◆ Assignment
Somewhere below, one line contains "Девушка. (84, 1157)" and a later line contains "Детство (757, 870)". Output those two lines and everything between them exactly, and nothing else.

◆ Excerpted data
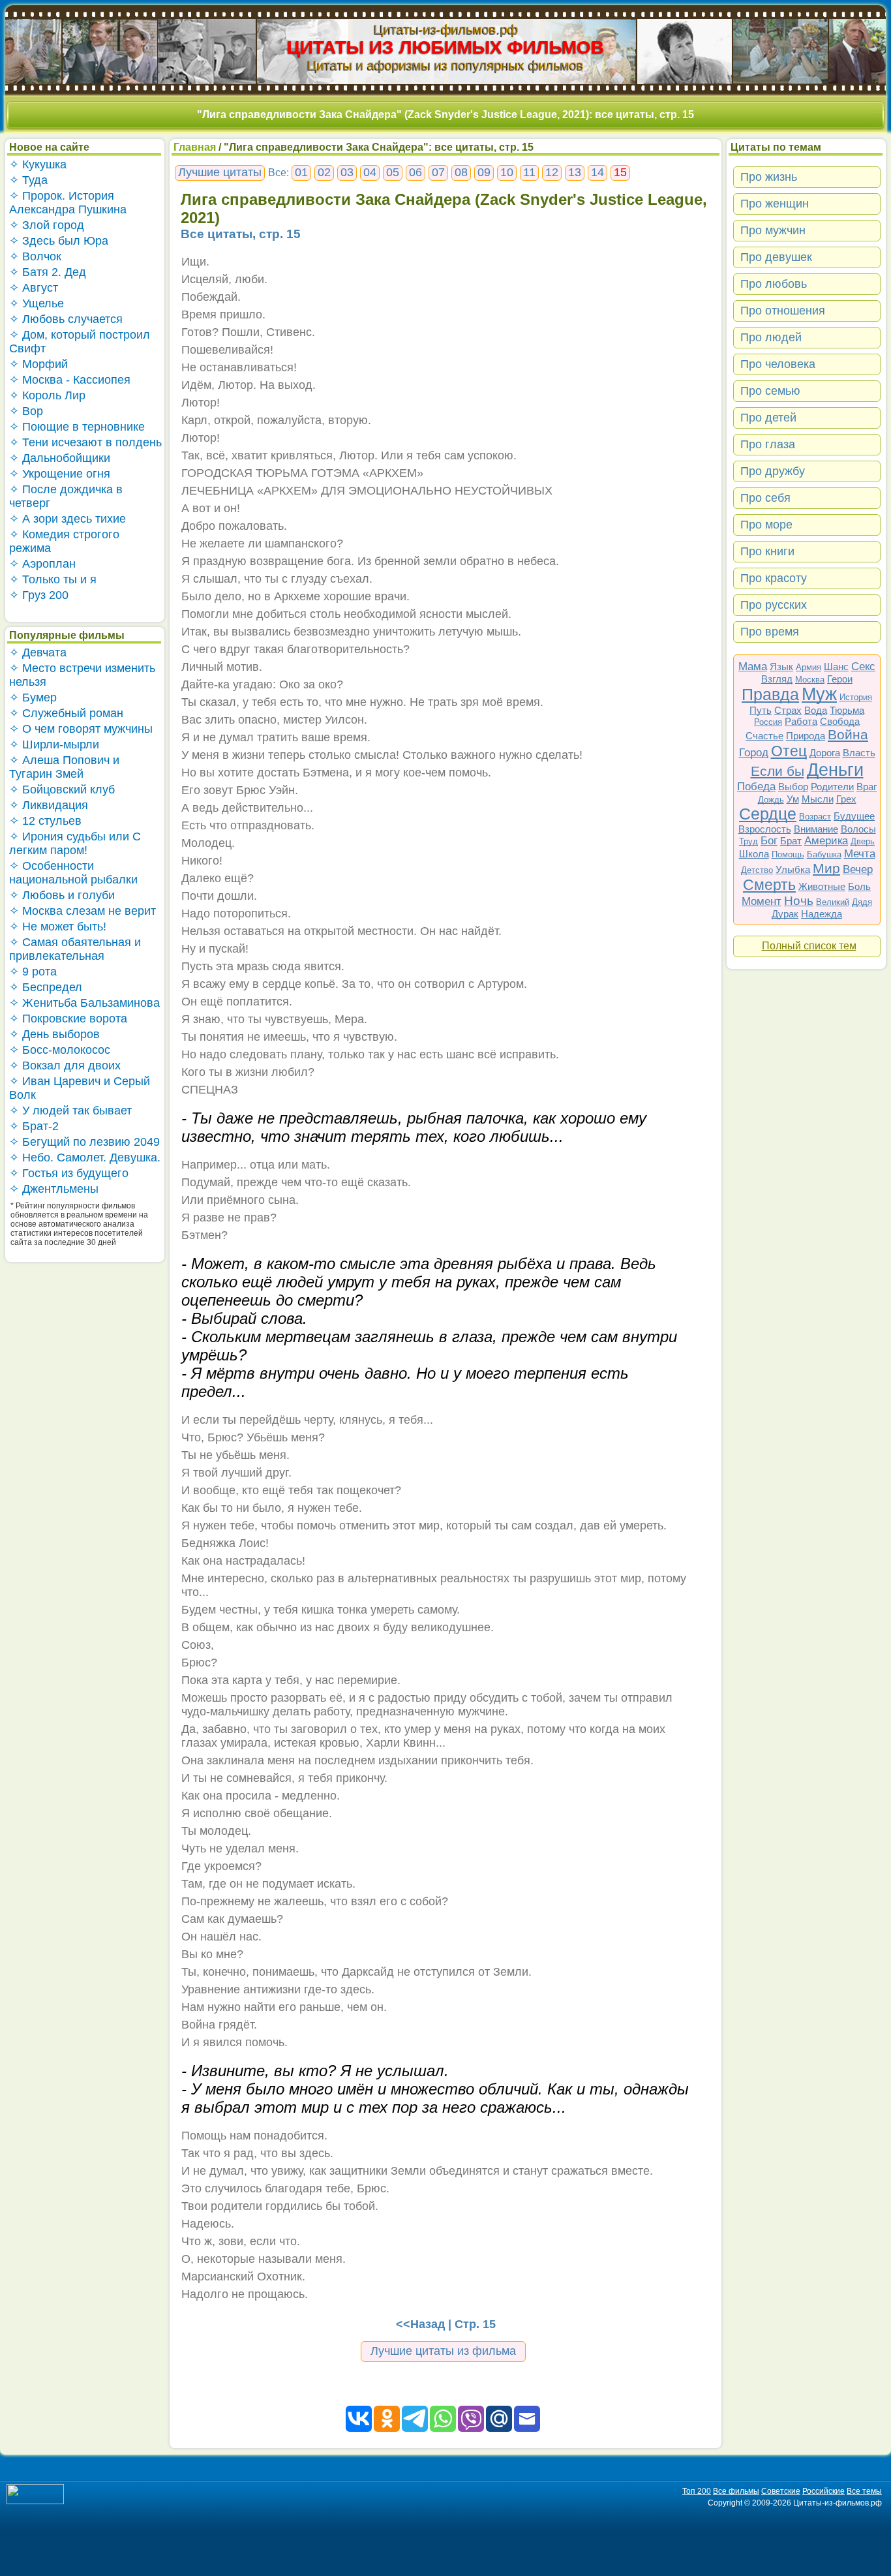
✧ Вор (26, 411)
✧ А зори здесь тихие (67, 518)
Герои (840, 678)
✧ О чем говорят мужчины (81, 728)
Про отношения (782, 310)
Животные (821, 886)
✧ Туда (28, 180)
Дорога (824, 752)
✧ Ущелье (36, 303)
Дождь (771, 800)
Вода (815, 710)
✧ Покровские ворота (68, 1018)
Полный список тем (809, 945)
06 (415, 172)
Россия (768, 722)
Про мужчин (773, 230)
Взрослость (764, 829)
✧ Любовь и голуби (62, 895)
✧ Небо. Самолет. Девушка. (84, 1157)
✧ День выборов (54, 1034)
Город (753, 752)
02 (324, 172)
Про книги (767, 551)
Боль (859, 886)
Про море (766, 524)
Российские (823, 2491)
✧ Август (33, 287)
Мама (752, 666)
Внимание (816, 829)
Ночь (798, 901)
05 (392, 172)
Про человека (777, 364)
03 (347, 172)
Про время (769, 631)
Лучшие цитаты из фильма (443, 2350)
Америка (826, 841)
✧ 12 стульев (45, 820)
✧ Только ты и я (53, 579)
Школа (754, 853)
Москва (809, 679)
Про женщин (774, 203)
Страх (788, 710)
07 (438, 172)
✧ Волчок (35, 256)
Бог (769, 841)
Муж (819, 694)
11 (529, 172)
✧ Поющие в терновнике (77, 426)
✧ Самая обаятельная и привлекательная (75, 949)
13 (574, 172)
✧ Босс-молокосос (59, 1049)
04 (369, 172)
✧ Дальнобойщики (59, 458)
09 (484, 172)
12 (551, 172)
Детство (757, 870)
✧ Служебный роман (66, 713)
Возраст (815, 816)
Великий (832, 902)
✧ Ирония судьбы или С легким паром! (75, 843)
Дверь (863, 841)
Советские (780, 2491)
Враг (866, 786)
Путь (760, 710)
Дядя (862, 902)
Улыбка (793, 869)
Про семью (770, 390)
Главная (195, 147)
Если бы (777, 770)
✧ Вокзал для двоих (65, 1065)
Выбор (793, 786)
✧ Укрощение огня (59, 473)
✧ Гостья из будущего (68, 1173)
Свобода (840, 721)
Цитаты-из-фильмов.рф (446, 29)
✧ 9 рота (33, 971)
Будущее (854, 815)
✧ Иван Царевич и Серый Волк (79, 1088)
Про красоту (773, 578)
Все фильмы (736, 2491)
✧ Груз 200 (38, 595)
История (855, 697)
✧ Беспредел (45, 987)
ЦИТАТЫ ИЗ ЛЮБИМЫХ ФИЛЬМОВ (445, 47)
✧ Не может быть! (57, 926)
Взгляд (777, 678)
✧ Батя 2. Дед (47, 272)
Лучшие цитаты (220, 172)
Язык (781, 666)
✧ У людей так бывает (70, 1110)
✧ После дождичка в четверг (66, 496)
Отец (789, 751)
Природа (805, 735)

◆ Answer space
✧ Небо. Самолет. Девушка. (84, 1157)
✧ День выборов (54, 1034)
Город (753, 752)
02 (324, 172)
Про книги (767, 551)
Боль (859, 886)
Про море (766, 524)
Российские (823, 2491)
✧ Август (33, 287)
Мама (752, 666)
Внимание (816, 829)
Ночь (798, 901)
05 (392, 172)
Про человека (777, 364)
03 (347, 172)
Про время (769, 631)
Лучшие цитаты из фильма (443, 2350)
Америка (826, 841)
✧ 12 стульев (45, 820)
✧ Только ты и я (53, 579)
Школа (754, 853)
Москва (809, 679)
Про женщин (774, 203)
Страх (788, 710)
07 (438, 172)
✧ Волчок (35, 256)
Бог (769, 841)
Муж (819, 694)
11 (529, 172)
✧ Поющие в терновнике (77, 426)
✧ Самая обаятельная и привлекательная (75, 949)
13 (574, 172)
✧ Босс-молокосос (59, 1049)
04 (369, 172)
✧ Дальнобойщики (59, 458)
09 (484, 172)
12 (551, 172)
Детство (757, 870)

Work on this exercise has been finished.